Zombi - Cosmos/Shape

Best new album by a veteran

No surprises here. The latest Bevis Frond album was a hands down winner. Having devoted more column inches to Nick Saloman’s music than any other artist this year, I’ll just drop in the link for those who may have missed the previous instalments. The album is called Example 22.

Bevis Frond Example 22 vinyl turntable

Best album packaging

Readers may remember that I wrote about Starfire, the new Jaga Jazzist album, with great enthusiasm; its meld of rock, jazz and progressive styles was adventurous and refreshing (though quite demanding in places). I thought about seeking an interview, communicating with their record company and trying Facebook. Nothing. No matter, the album was terrific and it was fun devising the questions (thanks for your input, Joe!).

Did I say nothing happened? Wrong. Three months later, I discovered a message hidden away somewhere behind one of those FB buttons where the brother of the main man invited me to communicate directly. There had been no ignoring of my approach at all. On the contrary, the response could best be described as prompt. To my embarrassment, the time that had elapsed due entirely to my utter incompetence at social media proved a barrier to pursuing Mr Horntveth for an interview. To my even deeper embarrassment, nothing had changed by year’s end. Fortunately, nothing has changed in the vitality and complexity of the music either. Nor in the absolutely brilliant packaging. It’s called ‘anamorphic’ which means it does hypnotic things if you jiggle it about. Like the legendary Vertigo swirl label, this is not recommended for anyone affected by epilepsy, but for others it is mind bending. Like the music.

Maybe I’ll try for an interview for their next album.

Jaga Jazzist Starfire 1

Most disappointing album

I really liked the 2014 album by Kind Gizzard and the Lizard’s Wizard, I’m Your Mind Fuzz. I rocked out to its ramshackle psychedelia and cruised to its jammy space grooves. It was even included in the ‘favourite covers’ post a short while back.

King Gizzard and the Lizard Wizard

So when I heard another LP was out, I handed over a wad of my hard-earned and took it home. Oh dear. A half-hearted collection of poorly developed and none too interesting musical ideas wrapped around some of the most sloppy and tedious lyrics I’ve ever wasted time reading. Try this for starters, from ‘Infinite Rise’.

Set straight


Need a hug

Coffee mug

More? OK.

Free style


White wash


Bosh indeed.

Admittedly both those examples are from the same song, but there is little lyrical joy in other songs either. Here is a sample from ‘God is in the rhythm’ that would result, if it were a poetry recitation, in the reader’s own major intestine, in a desperate attempt to save life and civilisation, leaping straight up through his neck and throttling his brain.*

Earth by the stars

We have all come from Mars

We all know it too

We belong to the soup

On reflection, the words on Mind Fuzz weren’t great either, but were distorted enough that you did not notice, and were hidden inside, not on the back cover. There is a hint there, lads.

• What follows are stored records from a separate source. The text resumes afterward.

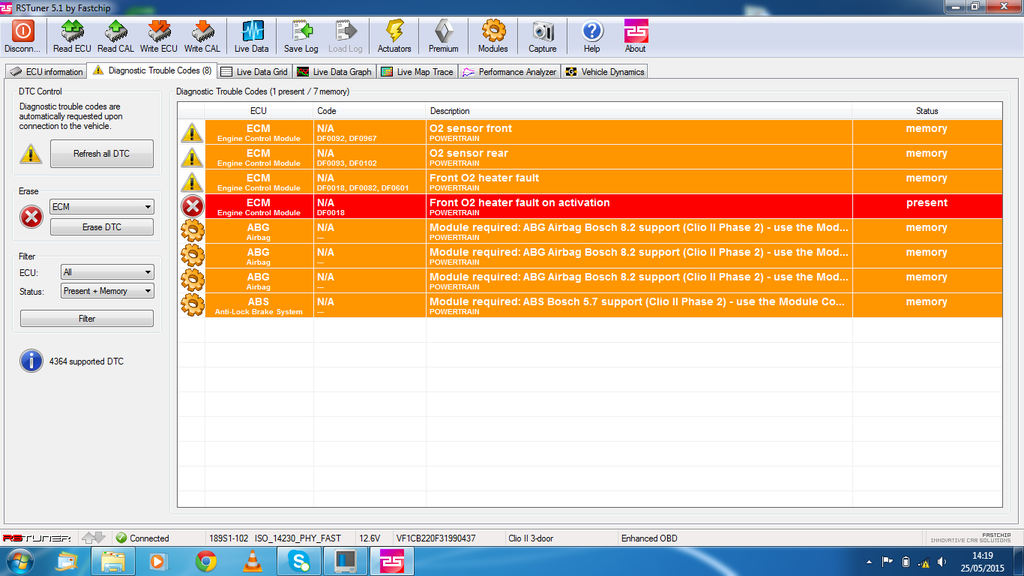Expand the Status Present + Memory dropdown
Viewport: 1024px width, 576px height.
click(x=106, y=291)
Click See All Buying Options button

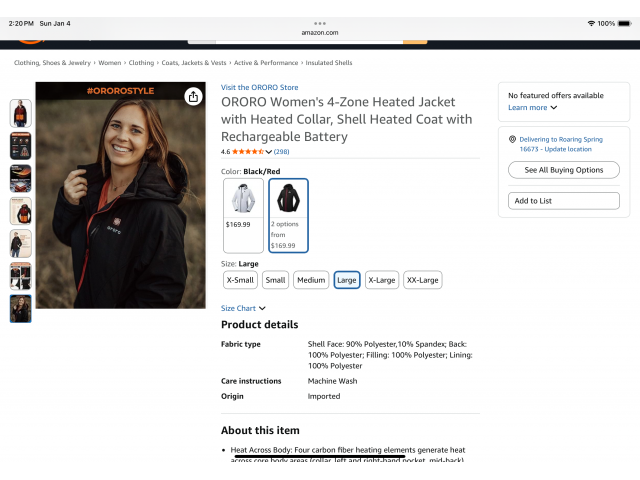point(563,170)
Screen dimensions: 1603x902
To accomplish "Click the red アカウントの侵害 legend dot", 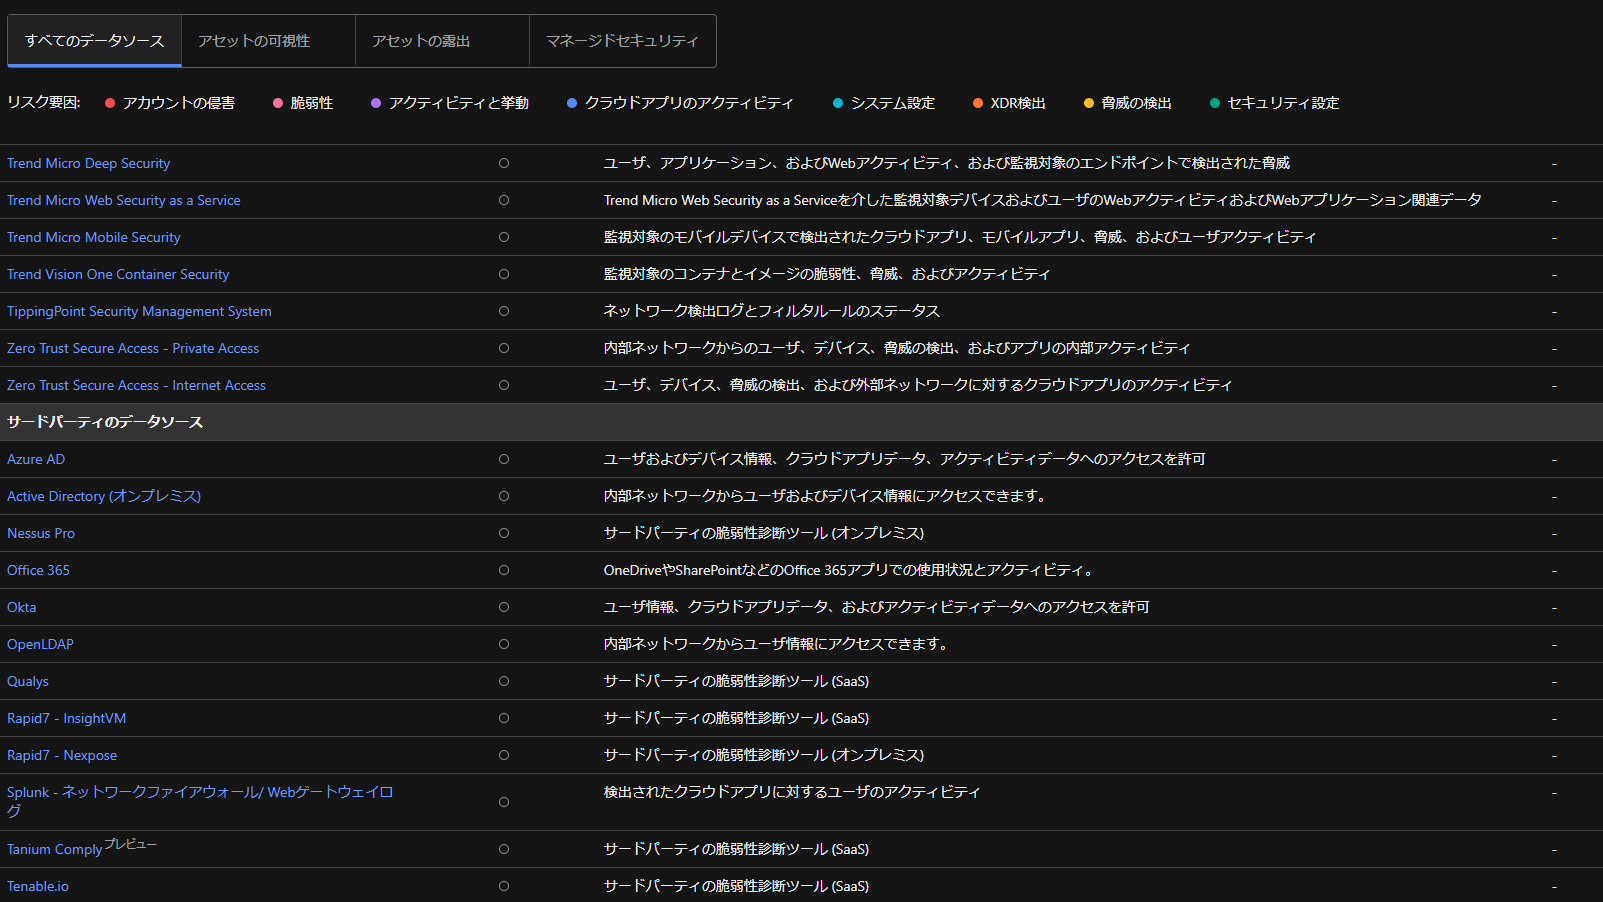I will [110, 103].
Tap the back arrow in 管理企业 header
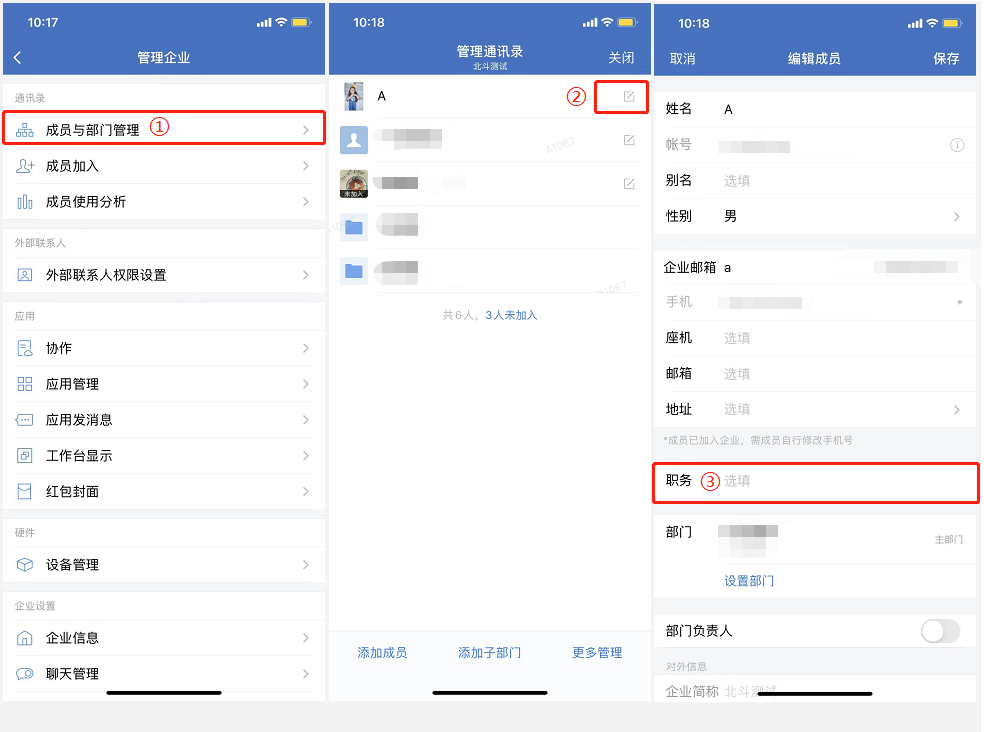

King Gizzard Quarters back

Four songs, each exactly the same length (10 minutes and 10 seconds), might have been fun if there was creativity or wit brought to the process, but here it sounds like a gimmick unsupported by anything even remotely innovative or thoughtful. If the photo on the back cover is anything to go by, it took seven young men to produce this deeply under-whelming album. The cover is beautiful though.

King Gizzard Lizard Wizard Quarters

* With thanks to Douglas Adams, who was writing about Vogon poetry at the time (The Hitchhiker’s Guide to the Galaxy, Chapter 7) but might well have been reading the back of this record sleeve.

Best free magazine CD

The so-called free CDs that come with many music magazines are a blessing and a curse. The good part is that you can sample a diverse range of mostly new music and subsequently pretend that you are hip and with-it and know where the good shit is at. Yeah right. The down side is that you end up with metres of shelf space devoted to discs you never play but can’t give away because they belong to the magazines (that fill up meters of bookshelf elsewhere).

Grateful Dead Uncut CD


Rarely does a magazine CD excite enthusiasm. But this one did. Uncut researched, curated and assembled a compilation of Grateful Dead tracks that not only provided a great listen, but genuinely added something to knowledge of and appreciation for the band. By mining the massive archive of ‘live’ recordings (Hands up who owns all forty-odd volumes of Dick’s Picks) plus some rare studio tracks, they managed to assemble a pretty fair facsimile of an album that might have been recorded/released in the fertile but under-studio-ed 1972 – 1973 period. Clever and wonderful. Full marks to Uncut and high-fives to Rhino for co-operating.


Grateful Dead Uncut CD back

Most ridiculous purchase

There was a full and feisty field vying for this particular title and you can trust me that competition was tough. In the end, the winner came in at a canter. I’ll present the salient details and you can probably draw your own conclusion.

  • Triple live album (Vinyl Connection’s obsession with these beasts is well documented)
  • The 1972 original is unbelievably rare. (VC has never sighted one in the wild)
  • It came with a satchel full of extras, including a build-it-yourself pyramid.
  • Akarma, a re-issue company of extremely dodgy provenance (in terms of artist-sanctioned releases) re-released it a few years back.
  • The re-issue was sighted in a Melbourne record shop last year. Missing the original plastic outer cover and having muck on several sides, it nevertheless had a three-figure price tag. I passed.
  • Ordering records from Europe for shipping to Oz costs and arm and a leg. But if you are going to be visiting the UK and have a kind relative who allows you to use their postal address…
  • Although it looks spectacular, it is not, in the end, especially good. Many of the tracks are either studio/home recorded or live recordings from elsewhere. The rest is merely interesting.
  • In sum, a massive, costly, sprawling, musically mediocre curio. But when you visit, I’ll surely bust it out to show you.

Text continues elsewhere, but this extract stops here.